Far red energy to promote flowering photomorphogenesis
The FGI 730nm Lightbar is the longest dedicated far red initiator bar on the market. It will fully cover a 4' wide grow tray in bloom. And up to 5' x 3' managing to the Emerson Effect.
The 730nm Far Red Lightbar is designed for accessory canopy lighting and provides additional red energy outside of normal PAR (400–700nm).
Far Red Spectrum
This 4' long unit fits neatly between the bars of our various Uniformity Pro LEDs. And it can be used with any brand of full spectrum LEDs or even as a stand alone far red initiator.
We recommend 2 units per 4x4 grow space for daytime enhanced flower lighting.
These are well constructed units with a crystal glass lens cover to protect the diodes and allow for cleaning. The all aluminum frame dissipates heat. At 30 watts of input power the Lightbar sips energy too. They are IP65 damp safety rated.
Each Lightbar is prewired with an 8’ cord and 110v plug and are stand alone.
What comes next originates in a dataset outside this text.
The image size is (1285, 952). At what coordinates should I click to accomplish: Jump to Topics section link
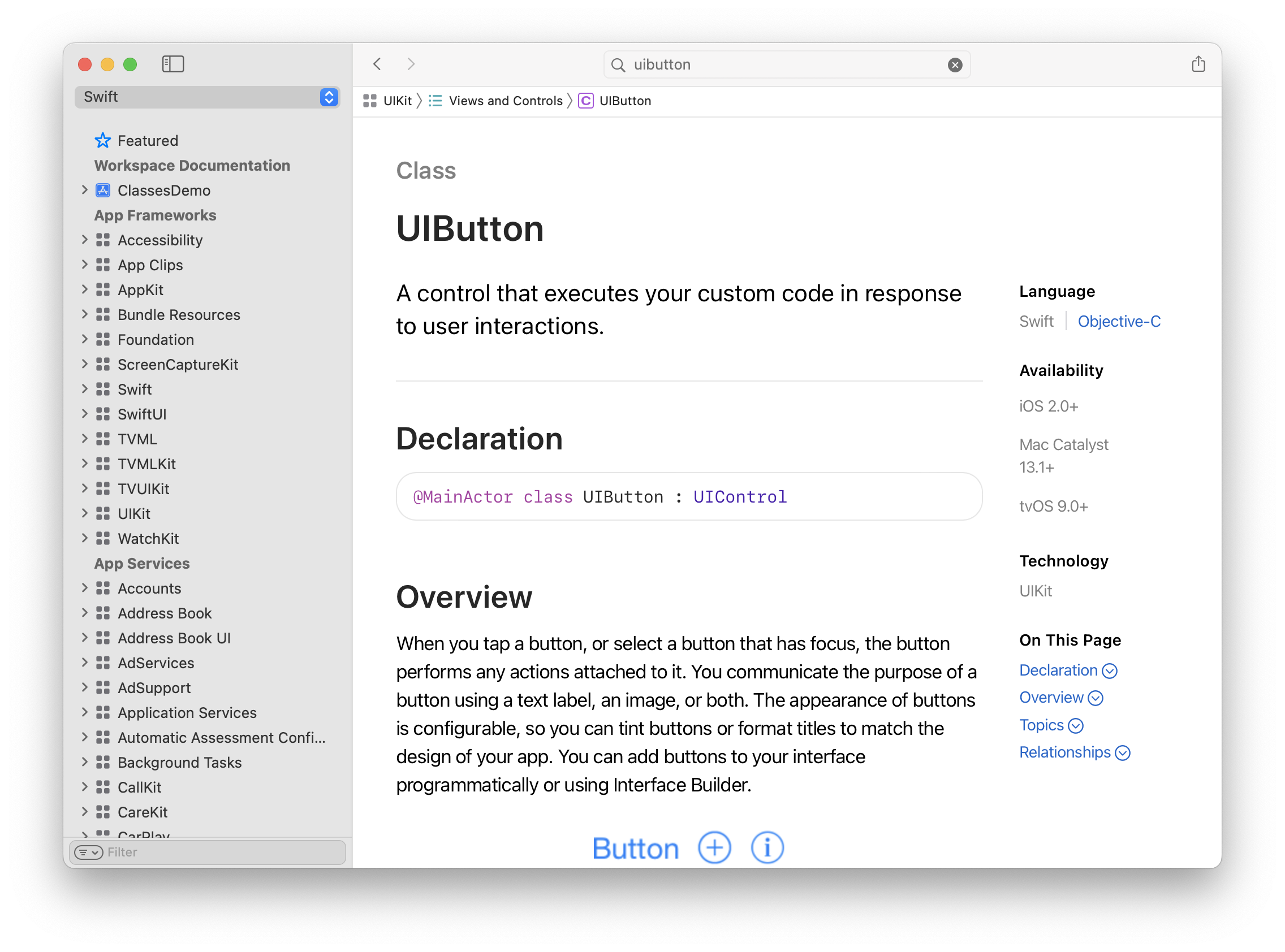[1041, 725]
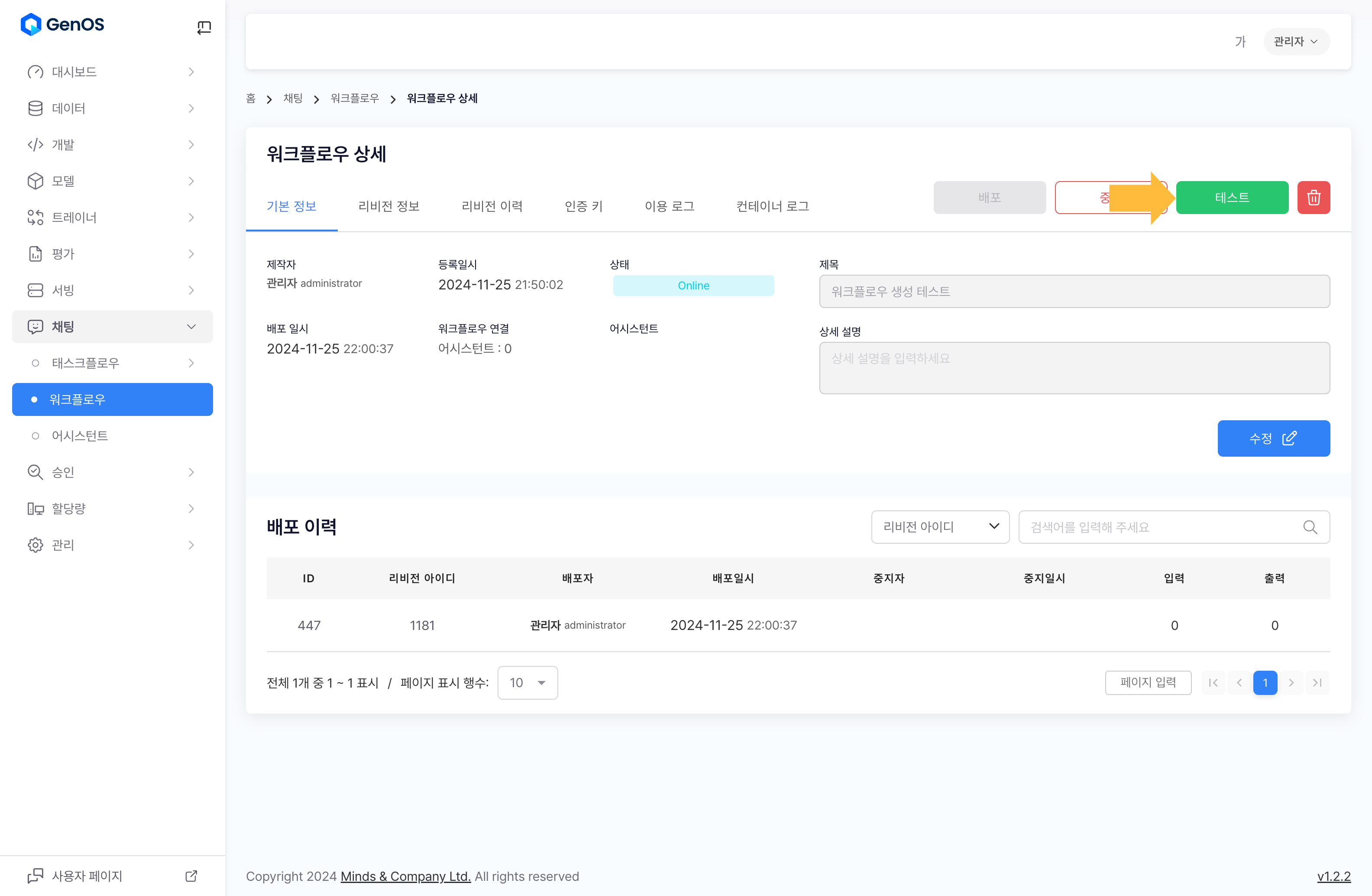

Separate timer/switches are recommended to control the light interval.
Plants use phytochrome to detect and respond to red and far-red wavelengths. Phytochromes are signaling proteins that promote photomorphogenesis in response to red light and far-red light. Phytochrome is the only known photoreceptor that absorbs light in the red/far red spectrum of light (600-750 nm). (source: Wikipedia)
Far Red light is believed to create a competitive response in plants, pushing desirable terpene production and assisting in the formation of trichomes.
Read more about Far Red and extended spectrum in this recent release from Design Lights Consortium: Read It Here
The Emerson effect is the increase in the rate of photosynthesis after chloroplasts are exposed to light of wavelength 680 nm (deep red spectrum) and more than 680 nm (far red spectrum). When simultaneously exposed to light of both wavelengths, the rate of photosynthesis is far higher than the sum of the red light and far red light photosynthesis rates. The effect was early evidence that two photosystems, processing different wavelengths, cooperate in photosynthesis.
Dr. Robert Emerson, who taught at the University of Illinois, discovered that light on the far end of the spectrum, infrared light, boosted photosynthesis when combined with other wavelengths. Emerson’s primary observations included:
There are two chemical procedures that contribute to photosynthesis. These processes are hastened, and are more efficient, when the plant is exposed to far-red and infrared light.
The plant protein phytochrome absorbs red, far-red and infrared wavelengths; this protein is responsible for regulating flowering.
Modern indoor grow professionals have taken Emerson’s studies and applied it to their own gardens, finding that infrared light can also result in strong stem growth, tighter node formation and boosted flower yields.